- _Material to process_

<<<<

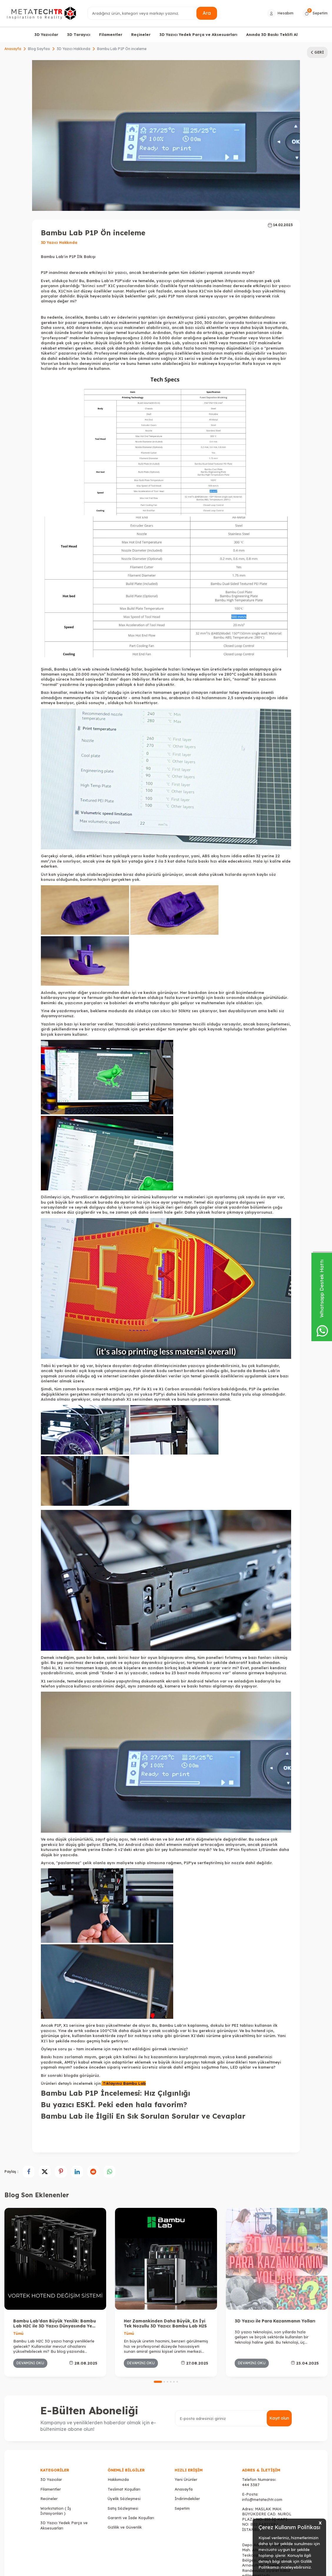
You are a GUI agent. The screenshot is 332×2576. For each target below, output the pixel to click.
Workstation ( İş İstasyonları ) (55, 2419)
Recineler (49, 2407)
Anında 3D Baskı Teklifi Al (272, 34)
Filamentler (110, 34)
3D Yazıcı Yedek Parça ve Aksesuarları (198, 34)
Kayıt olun (279, 2326)
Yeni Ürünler (186, 2387)
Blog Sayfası (39, 49)
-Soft (133, 2570)
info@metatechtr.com (262, 2407)
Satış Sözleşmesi (123, 2416)
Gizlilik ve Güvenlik (125, 2435)
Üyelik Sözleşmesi (124, 2407)
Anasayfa (12, 49)
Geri (317, 52)
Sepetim (182, 2416)
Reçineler (141, 34)
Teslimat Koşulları (124, 2397)
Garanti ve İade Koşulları (131, 2426)
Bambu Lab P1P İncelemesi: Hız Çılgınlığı (115, 2093)
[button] (158, 2290)
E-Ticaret (148, 2570)
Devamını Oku (30, 2271)
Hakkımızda (118, 2387)
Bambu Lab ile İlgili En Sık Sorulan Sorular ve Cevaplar (143, 2116)
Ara (207, 13)
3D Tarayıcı (78, 34)
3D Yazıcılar (46, 34)
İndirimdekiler (187, 2407)
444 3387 (250, 2392)
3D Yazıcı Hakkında (73, 49)
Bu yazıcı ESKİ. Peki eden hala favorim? (114, 2104)
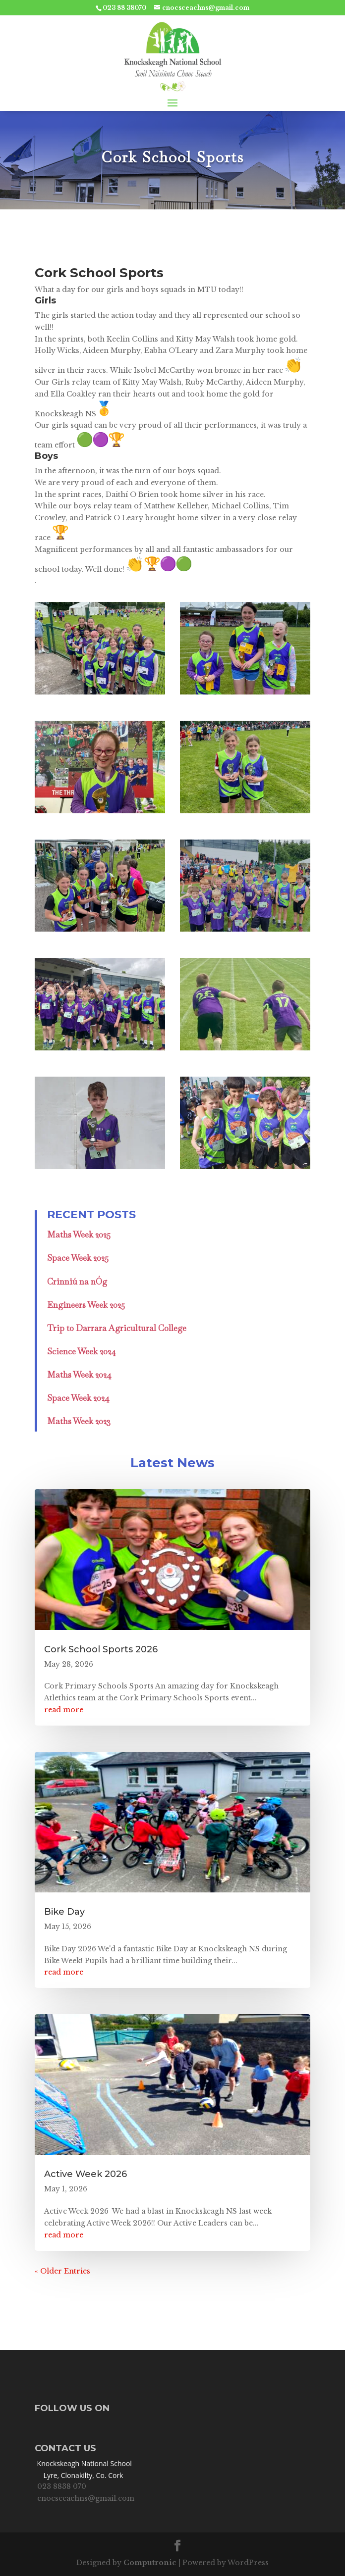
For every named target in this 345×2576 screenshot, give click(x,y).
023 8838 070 (61, 2486)
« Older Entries (62, 2271)
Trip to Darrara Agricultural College (116, 1328)
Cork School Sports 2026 (101, 1649)
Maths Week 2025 (79, 1234)
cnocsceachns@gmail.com (85, 2498)
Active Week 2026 (85, 2174)
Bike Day (64, 1911)
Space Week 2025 (78, 1257)
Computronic (149, 2562)
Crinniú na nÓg (77, 1281)
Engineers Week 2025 (86, 1304)
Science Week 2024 (81, 1351)
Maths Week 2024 (79, 1374)
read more (63, 1709)
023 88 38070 (124, 7)
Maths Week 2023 (79, 1421)
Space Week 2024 (78, 1397)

>>>>

Rewrite all of the material above with "screenshot" changed to "capture" and everything else left as is. Don't include the pictures.

You are a GUI agent. The capture is 332×2576. For each target below, output the pixel to click.
Workstation ( İş İstasyonları ) (55, 2419)
Recineler (49, 2407)
Anında 3D Baskı Teklifi Al (272, 34)
Filamentler (110, 34)
3D Yazıcı Yedek Parça ve Aksesuarları (198, 34)
Kayıt olun (279, 2326)
Yeni Ürünler (186, 2387)
Blog Sayfası (39, 49)
-Soft (133, 2570)
info@metatechtr.com (262, 2407)
Satış Sözleşmesi (123, 2416)
Gizlilik ve Güvenlik (125, 2435)
Üyelik Sözleşmesi (124, 2407)
Anasayfa (12, 49)
Geri (317, 52)
Sepetim (182, 2416)
Reçineler (141, 34)
Teslimat Koşulları (124, 2397)
Garanti ve İade Koşulları (131, 2426)
Bambu Lab P1P İncelemesi: Hız Çılgınlığı (115, 2093)
[button] (158, 2290)
E-Ticaret (148, 2570)
Devamını Oku (30, 2271)
Hakkımızda (118, 2387)
Bambu Lab ile İlgili En Sık Sorulan Sorular ve Cevaplar (143, 2116)
Ara (207, 13)
3D Tarayıcı (78, 34)
3D Yazıcılar (46, 34)
İndirimdekiler (187, 2407)
444 3387 (250, 2392)
3D Yazıcı Hakkında (73, 49)
Bu yazıcı ESKİ. Peki eden hala favorim? (114, 2104)
For every named target in this 345×2576 capture, give click(x,y).
023 8838 070 (61, 2486)
« Older Entries (62, 2271)
Trip to Darrara Agricultural College (116, 1328)
Cork School Sports 2026 (101, 1649)
Maths Week 2025 (79, 1234)
cnocsceachns@gmail.com (85, 2498)
Active Week 2026 (85, 2174)
Bike Day (64, 1911)
Space Week 2025 (78, 1257)
Computronic (149, 2562)
Crinniú na nÓg (77, 1281)
Engineers Week 2025 (86, 1304)
Science Week 2024 (81, 1351)
Maths Week 2024 (79, 1374)
read more (63, 1709)
023 88 38070 (124, 7)
Maths Week 2023 (79, 1421)
Space Week 2024 (78, 1397)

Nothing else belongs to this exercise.